そこから発展した今回のプログラムでは、アートの「考え続ける力」を軸に、実際に手を動かしながら学びを深めていきました。正解を出すための授業ではなく、自分の発想を仲間と共有し、形にしていく過程そのものが学びになる。藝大が育む探究型の教育スタイルが、子どもたちの自由な創造心を後押ししています。

芸術とテクノロジー、そして教育が交わるこのプロジェクトは、「学びのあり方」そのものを再定義する挑戦でもあります。どんな世界をつくりたいのかを考える力――それが、これからの時代を生きる子どもたちにとって大切な土台となっていきそうです。

マイクラで形にする“デジタル御輿”

ワークショップは3日間にわたって行われました。
初日のテーマは「学ぶこと」。子どもたちはまず、藝祭御輿の文化的な背景や地域との関わりを学び、実際に藝大キャンパスを見学しました。普段は立ち入れない石膏室などを特別に見せてもらい、アートが生まれる現場の空気に触れた体験は、創造への意欲を大きく高めるきっかけになりました。

2日目は「つくること」。各自が考えた御輿のアイデアをスケッチにまとめ、教育版マインクラフトの世界でチームごとに制作を進めていきました。
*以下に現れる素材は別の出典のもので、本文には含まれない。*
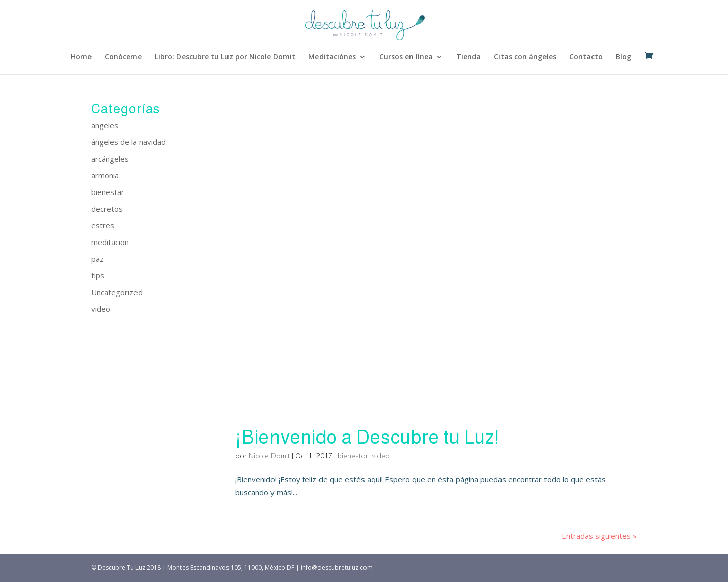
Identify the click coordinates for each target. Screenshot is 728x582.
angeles (105, 125)
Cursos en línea (406, 57)
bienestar (353, 456)
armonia (105, 175)
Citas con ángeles (525, 57)
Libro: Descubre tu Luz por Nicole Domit (225, 57)
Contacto (586, 57)
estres (103, 225)
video (381, 456)
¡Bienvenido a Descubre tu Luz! (367, 437)
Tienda (468, 57)
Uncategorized (117, 292)
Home (81, 57)
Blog (623, 57)
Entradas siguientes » (599, 536)
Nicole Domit (269, 456)
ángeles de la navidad (128, 142)
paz (97, 259)
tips (98, 275)
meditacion (110, 242)
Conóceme (123, 57)
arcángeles (110, 159)
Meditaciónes (332, 57)
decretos (107, 209)
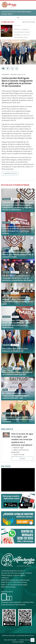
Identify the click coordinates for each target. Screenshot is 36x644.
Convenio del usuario (25, 640)
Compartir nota (10, 174)
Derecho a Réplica (18, 642)
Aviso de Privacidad (10, 640)
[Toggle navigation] (33, 640)
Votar (22, 458)
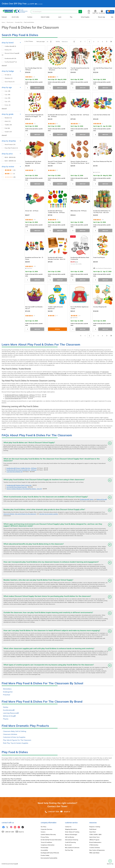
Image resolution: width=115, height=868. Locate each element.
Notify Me (58, 329)
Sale (112, 17)
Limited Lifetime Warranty (48, 835)
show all (4, 65)
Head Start (92, 832)
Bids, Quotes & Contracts (72, 847)
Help (89, 12)
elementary (105, 372)
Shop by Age (102, 17)
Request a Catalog (94, 827)
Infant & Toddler (45, 17)
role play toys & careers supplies (48, 514)
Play (71, 17)
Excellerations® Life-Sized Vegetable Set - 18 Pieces (20, 397)
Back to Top (110, 862)
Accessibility (44, 850)
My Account (68, 845)
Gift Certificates (69, 837)
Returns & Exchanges (71, 835)
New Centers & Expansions (97, 850)
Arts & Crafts (15, 17)
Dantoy (51, 373)
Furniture (30, 17)
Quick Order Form (94, 837)
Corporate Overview (46, 829)
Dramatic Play (19, 22)
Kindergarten (8, 692)
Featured (4, 17)
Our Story (43, 827)
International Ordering (71, 840)
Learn (60, 17)
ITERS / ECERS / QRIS (95, 835)
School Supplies (85, 17)
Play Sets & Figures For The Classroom (17, 740)
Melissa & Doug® (61, 373)
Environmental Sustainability (49, 858)
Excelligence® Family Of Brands (50, 853)
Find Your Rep (69, 850)
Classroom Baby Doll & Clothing (14, 731)
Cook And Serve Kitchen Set (13, 398)
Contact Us (68, 827)
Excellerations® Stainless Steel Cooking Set (19, 485)
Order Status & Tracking (72, 832)
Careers (43, 832)
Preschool (6, 695)
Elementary (7, 689)
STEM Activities (94, 845)
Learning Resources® (11, 713)
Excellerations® (44, 373)
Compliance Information (47, 845)
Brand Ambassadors (95, 842)
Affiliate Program (94, 840)
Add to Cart (37, 88)
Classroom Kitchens (10, 734)
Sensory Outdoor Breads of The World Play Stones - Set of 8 (24, 489)
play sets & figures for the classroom (26, 514)
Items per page (41, 41)
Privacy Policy (45, 837)
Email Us (67, 811)
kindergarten (95, 372)
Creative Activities (94, 847)
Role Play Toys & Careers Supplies (15, 743)
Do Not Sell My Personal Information (51, 840)
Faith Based (93, 829)
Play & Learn (10, 22)
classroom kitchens (9, 514)
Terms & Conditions (46, 842)
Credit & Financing (70, 842)
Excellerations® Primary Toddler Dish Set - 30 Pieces (20, 395)
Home (3, 22)
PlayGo (6, 719)
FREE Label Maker (94, 853)
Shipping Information (71, 829)
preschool (88, 372)
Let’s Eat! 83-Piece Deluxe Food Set (16, 487)
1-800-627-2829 (53, 811)
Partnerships (44, 847)
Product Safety (45, 856)
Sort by (58, 41)
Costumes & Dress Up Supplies (14, 737)
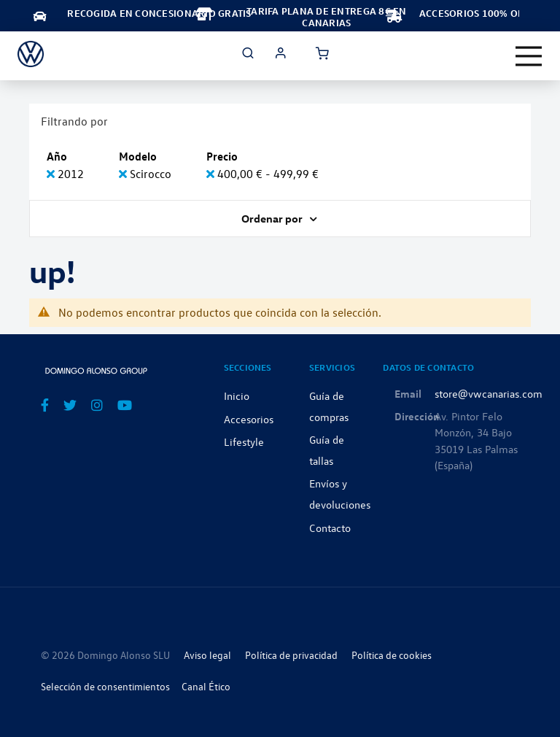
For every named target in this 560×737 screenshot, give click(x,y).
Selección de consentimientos (105, 686)
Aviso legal (207, 655)
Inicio (236, 395)
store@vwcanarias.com (489, 393)
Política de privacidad (291, 655)
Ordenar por (273, 218)
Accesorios (249, 419)
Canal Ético (206, 686)
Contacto (330, 528)
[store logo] (31, 54)
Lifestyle (244, 441)
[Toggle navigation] (529, 56)
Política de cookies (392, 655)
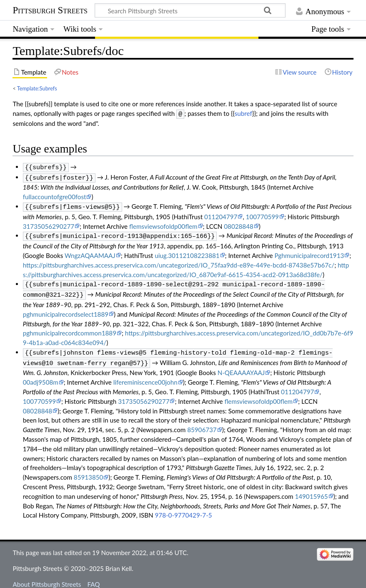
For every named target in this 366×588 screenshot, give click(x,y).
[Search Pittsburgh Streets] (190, 10)
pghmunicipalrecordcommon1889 (70, 327)
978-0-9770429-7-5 (183, 508)
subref (243, 113)
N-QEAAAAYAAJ (241, 365)
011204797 (221, 213)
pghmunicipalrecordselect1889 (65, 308)
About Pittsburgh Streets (47, 577)
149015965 (311, 489)
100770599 (262, 213)
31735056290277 (48, 223)
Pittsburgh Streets (50, 10)
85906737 (202, 422)
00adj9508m (40, 375)
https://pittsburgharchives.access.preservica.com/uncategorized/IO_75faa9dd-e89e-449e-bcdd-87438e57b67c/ (178, 261)
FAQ (94, 577)
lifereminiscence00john (145, 375)
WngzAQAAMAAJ (90, 251)
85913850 (88, 470)
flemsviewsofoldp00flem (163, 223)
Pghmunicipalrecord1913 (309, 251)
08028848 (238, 223)
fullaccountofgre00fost (55, 194)
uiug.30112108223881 (187, 251)
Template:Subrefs (37, 88)
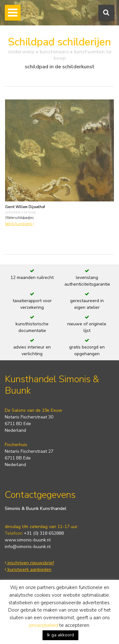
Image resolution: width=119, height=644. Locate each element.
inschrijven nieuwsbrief (29, 563)
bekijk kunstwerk (20, 224)
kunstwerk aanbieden (28, 569)
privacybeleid (43, 625)
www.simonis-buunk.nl (28, 540)
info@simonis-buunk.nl (28, 546)
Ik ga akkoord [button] (60, 635)
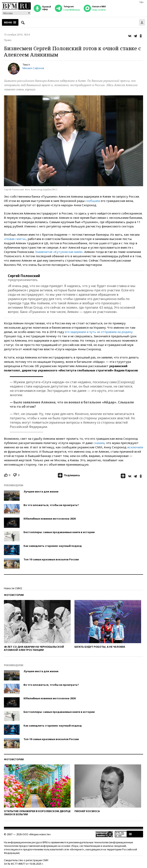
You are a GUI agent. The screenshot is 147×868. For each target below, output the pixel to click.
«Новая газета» (15, 239)
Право (8, 40)
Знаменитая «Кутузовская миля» (59, 252)
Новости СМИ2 (13, 588)
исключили (135, 447)
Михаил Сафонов (33, 68)
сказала (99, 443)
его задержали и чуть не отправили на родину (99, 332)
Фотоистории (14, 595)
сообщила (93, 200)
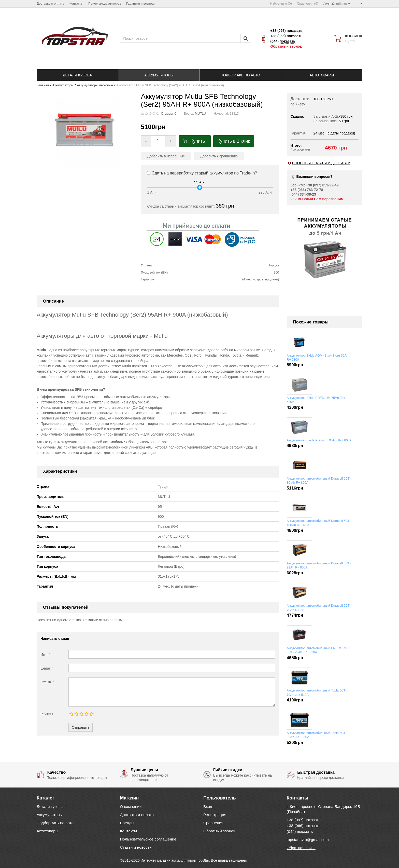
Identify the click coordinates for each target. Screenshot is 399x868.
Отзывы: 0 (168, 114)
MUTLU (200, 114)
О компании (131, 806)
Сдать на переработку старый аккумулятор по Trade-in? (202, 173)
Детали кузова (49, 806)
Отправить (80, 727)
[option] (325, 250)
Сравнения (213, 823)
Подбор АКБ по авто (55, 823)
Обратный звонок (286, 46)
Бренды (127, 823)
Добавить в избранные (166, 156)
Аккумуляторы (63, 85)
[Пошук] (245, 38)
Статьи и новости (136, 847)
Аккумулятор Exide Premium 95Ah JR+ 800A (319, 440)
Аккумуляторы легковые (95, 85)
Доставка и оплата (137, 814)
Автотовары (47, 831)
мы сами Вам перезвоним (320, 199)
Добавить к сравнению (219, 156)
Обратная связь (301, 847)
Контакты (129, 831)
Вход (208, 806)
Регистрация (215, 814)
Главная (43, 85)
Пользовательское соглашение (148, 839)
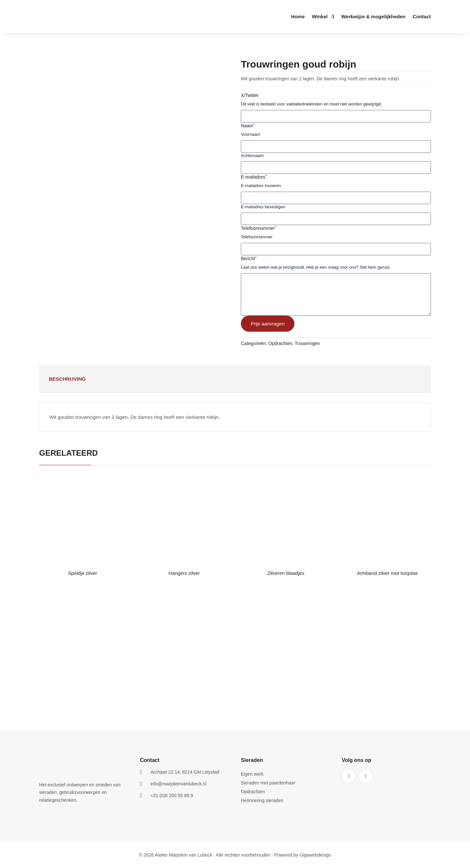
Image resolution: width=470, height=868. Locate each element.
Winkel (319, 17)
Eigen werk (252, 774)
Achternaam (252, 155)
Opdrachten (280, 343)
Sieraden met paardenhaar (268, 783)
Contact (421, 17)
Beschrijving (67, 379)
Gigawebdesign (315, 855)
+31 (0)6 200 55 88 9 (172, 796)
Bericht (249, 258)
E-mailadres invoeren (261, 185)
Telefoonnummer (259, 228)
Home (298, 17)
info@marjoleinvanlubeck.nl (178, 784)
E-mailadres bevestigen (263, 207)
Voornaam (250, 134)
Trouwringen (307, 343)
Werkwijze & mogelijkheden (373, 17)
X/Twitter (250, 95)
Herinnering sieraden (262, 801)
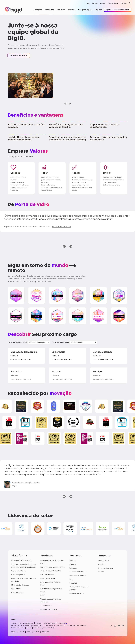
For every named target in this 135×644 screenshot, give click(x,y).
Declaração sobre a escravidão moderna (71, 626)
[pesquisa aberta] (130, 3)
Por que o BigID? (85, 10)
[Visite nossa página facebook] (119, 626)
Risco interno (16, 589)
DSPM (43, 595)
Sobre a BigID (103, 560)
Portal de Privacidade (49, 609)
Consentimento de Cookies (51, 571)
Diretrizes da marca (106, 568)
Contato (123, 4)
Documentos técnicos (78, 576)
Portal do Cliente (113, 4)
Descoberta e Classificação (22, 560)
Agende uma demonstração (118, 10)
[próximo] (70, 104)
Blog (88, 4)
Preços (103, 4)
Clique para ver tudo (21, 360)
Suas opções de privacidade (54, 623)
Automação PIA (46, 606)
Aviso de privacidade (26, 623)
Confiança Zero (17, 592)
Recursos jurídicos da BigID (21, 626)
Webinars (73, 568)
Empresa (98, 10)
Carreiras (102, 564)
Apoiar (29, 628)
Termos (14, 623)
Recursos (61, 10)
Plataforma (49, 10)
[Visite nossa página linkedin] (115, 626)
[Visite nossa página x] (111, 626)
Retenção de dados (48, 578)
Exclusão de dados (48, 574)
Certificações (37, 626)
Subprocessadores (18, 628)
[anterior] (65, 104)
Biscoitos (39, 623)
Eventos (72, 564)
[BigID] (13, 10)
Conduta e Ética (49, 626)
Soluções (38, 10)
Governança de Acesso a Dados (53, 567)
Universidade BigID (76, 594)
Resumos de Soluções (78, 572)
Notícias (95, 4)
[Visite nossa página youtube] (123, 626)
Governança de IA (18, 574)
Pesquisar (73, 583)
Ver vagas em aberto (19, 56)
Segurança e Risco (18, 571)
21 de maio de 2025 (61, 226)
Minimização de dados (20, 585)
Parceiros (72, 10)
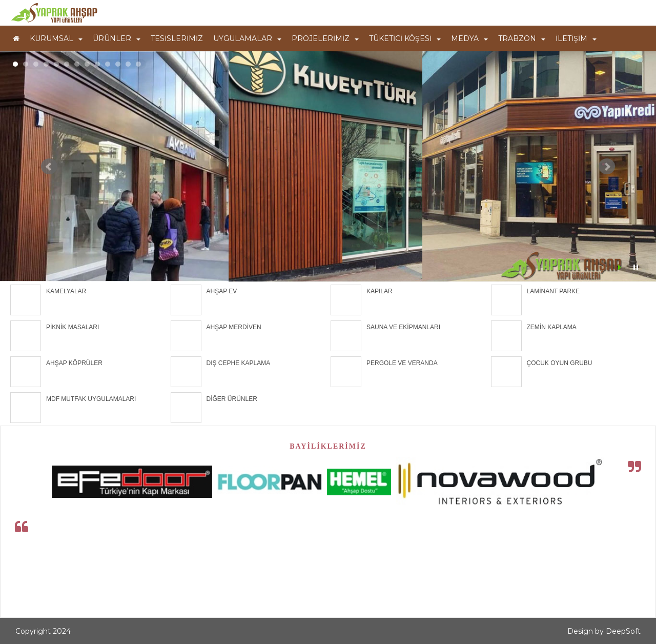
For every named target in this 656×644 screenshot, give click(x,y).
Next (607, 167)
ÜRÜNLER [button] (116, 38)
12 (128, 64)
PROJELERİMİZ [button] (325, 38)
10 (108, 64)
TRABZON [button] (522, 38)
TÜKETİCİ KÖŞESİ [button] (405, 38)
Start (621, 267)
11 (118, 64)
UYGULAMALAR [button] (247, 38)
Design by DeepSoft (604, 631)
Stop (636, 267)
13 (138, 64)
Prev (49, 167)
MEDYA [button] (469, 38)
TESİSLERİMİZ (177, 38)
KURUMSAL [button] (56, 38)
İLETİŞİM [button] (576, 38)
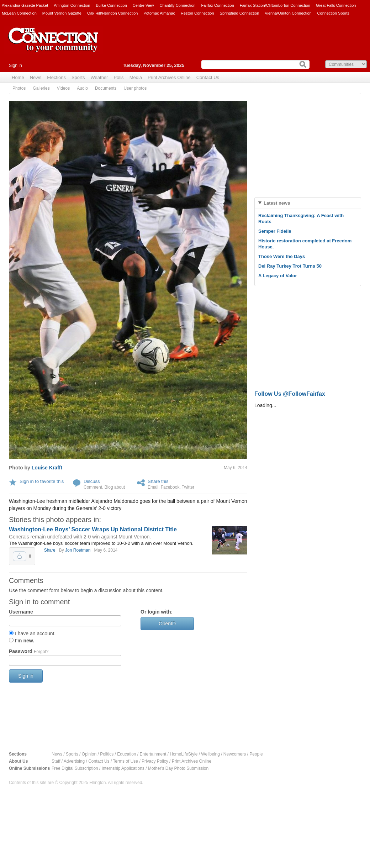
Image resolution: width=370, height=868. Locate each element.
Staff (56, 761)
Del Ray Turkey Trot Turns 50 (290, 266)
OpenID (167, 624)
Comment (93, 487)
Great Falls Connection (336, 5)
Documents (106, 88)
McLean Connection (19, 13)
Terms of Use (125, 761)
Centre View (143, 5)
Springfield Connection (239, 13)
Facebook (170, 487)
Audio (82, 88)
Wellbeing (210, 754)
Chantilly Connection (178, 5)
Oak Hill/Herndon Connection (112, 13)
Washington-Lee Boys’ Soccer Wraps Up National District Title (93, 529)
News (36, 77)
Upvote (20, 556)
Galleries (41, 88)
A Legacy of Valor (278, 275)
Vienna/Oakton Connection (288, 13)
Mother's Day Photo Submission (178, 768)
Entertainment (153, 754)
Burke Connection (111, 5)
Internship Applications (123, 768)
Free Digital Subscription (75, 768)
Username (21, 612)
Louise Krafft (47, 468)
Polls (118, 77)
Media (136, 77)
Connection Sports (333, 13)
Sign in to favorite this (42, 481)
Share (50, 550)
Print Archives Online (169, 77)
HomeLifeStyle (184, 754)
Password (28, 651)
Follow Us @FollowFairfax (290, 394)
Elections (56, 77)
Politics (107, 754)
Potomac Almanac (159, 13)
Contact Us (208, 77)
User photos (135, 88)
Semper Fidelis (275, 231)
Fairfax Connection (217, 5)
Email (153, 487)
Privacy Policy (155, 761)
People (256, 754)
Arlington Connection (72, 5)
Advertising (74, 761)
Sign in (15, 65)
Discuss (92, 481)
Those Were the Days (281, 256)
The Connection (53, 45)
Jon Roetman (78, 550)
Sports (78, 77)
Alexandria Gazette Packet (25, 5)
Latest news (277, 203)
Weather (99, 77)
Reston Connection (197, 13)
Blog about (115, 487)
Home (18, 77)
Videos (63, 88)
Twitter (188, 487)
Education (126, 754)
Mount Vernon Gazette (62, 13)
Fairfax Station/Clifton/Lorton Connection (275, 5)
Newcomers (234, 754)
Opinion (89, 754)
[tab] (308, 203)
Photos (19, 88)
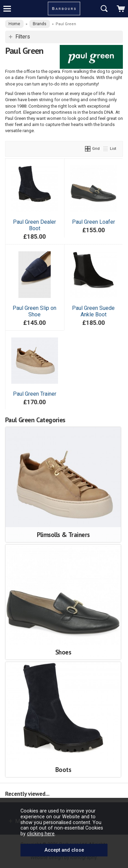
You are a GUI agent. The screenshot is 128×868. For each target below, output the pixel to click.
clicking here (41, 834)
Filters (23, 37)
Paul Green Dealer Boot (34, 225)
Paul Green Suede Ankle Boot (93, 311)
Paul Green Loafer (94, 222)
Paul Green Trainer (34, 394)
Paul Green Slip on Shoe (34, 311)
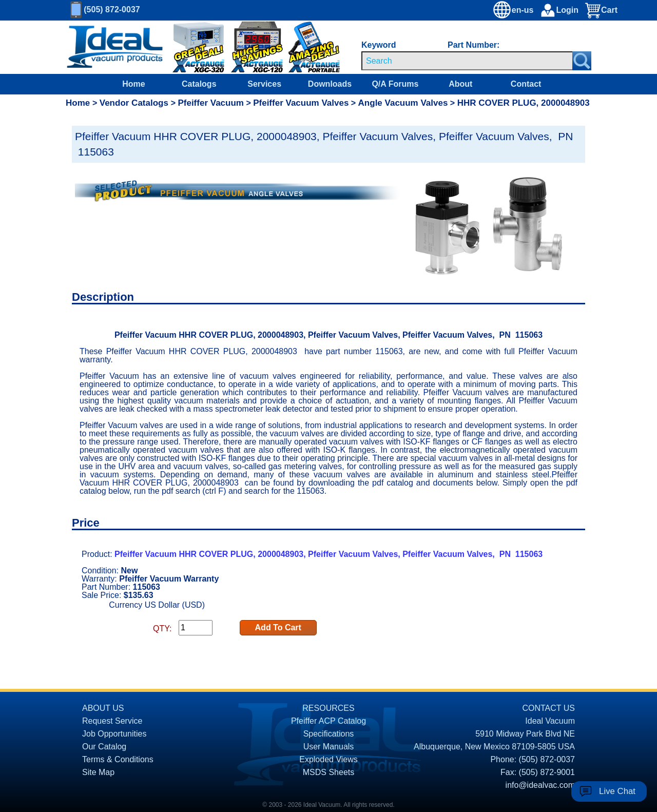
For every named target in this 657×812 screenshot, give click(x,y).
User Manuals (328, 746)
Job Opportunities (114, 733)
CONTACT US (548, 708)
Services (264, 84)
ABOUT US (103, 708)
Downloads (330, 84)
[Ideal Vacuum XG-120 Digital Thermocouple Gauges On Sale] (252, 47)
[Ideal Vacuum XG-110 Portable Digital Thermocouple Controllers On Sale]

藝大生がファシリテーターとして寄り添い、建築家の先生たちから空間構成やデザインの考え方を学びながら、子どもたちは思い思いの形を完成させていきました。

そして最終日には、11月に予定されている成果展示で、子どもたち自身が来場者に向けて自分たちの作品を紹介する予定です。3Dプリントやバーコードなどを活用し、デジタルとリアルをつなぐ新しい表現にも挑戦。手の中のマインクラフトの世界が、美術館というリアルな場へ広がっていく瞬間が訪れます。

アート×テクノロジーがつなぐ未来の教育

今回のワークショップは、東京藝術大学が推進する「Well Cityプロジェクト」の一環として行われました。これは、地域に根ざした教育や研究を強化するための取り組みで、アートを通じて“より良いまち”をつくることを目的としています。その中で、NPO法人デジタルものづくり協議会と藝大が手を取り、教育版マインクラフトを活用した実践型プログラムを生み出しました。

マインクラフトというデジタルツールを教材にすることで、子どもたちは単にプログラム操作を学ぶのではなく、「自分で考え、形にする」体験を得ます。アートとテクノロジーを結びつけるこの教育モデルは、創造力だけでなく、他者と協力する力や、社会に新しい価値を生み出す力を育てるものでもあります。

また、作品を通して地域の文化や伝統にも触れることができる点が、このプロジェクトの大きな特徴です。アートを中心に据えながら、テクノロジーを媒介として子ども・学生・地域がつながる――。それは、未来の学びの形を先取りするような試みだといえるでしょう。

学びの未来を映す、藝大の挑戦

教育版マインクラフトを使ったこの取り組みは、子どもたちの想像力を社会と結びつける試みでもあります。デジタルの中で生まれたアイデアが、リアルな展示として美術館に並ぶ――その過程こそが、新しい学びのかたちを示しています。

「マイクラでデジタル御輿をつくろう!」の成果展示は、2025年11月21日(金)から30日(日)まで東京藝術大学美術館で開催されます。入場は無料で、誰でも自由に見ることができます。来場者が子どもたちの作品に触れることで、アートとテクノロジーが生み出す“未来の教育”の可能性を体感できるでしょう。

創造することの楽しさを子どもと大人が共有できる時間。その中心にあるのは、技術でも理論でもなく、ひとりひとりの「考える力」です。藝大が見せるこの挑戦は、次の時代に向けて、学びの風景を静かに変え始めています。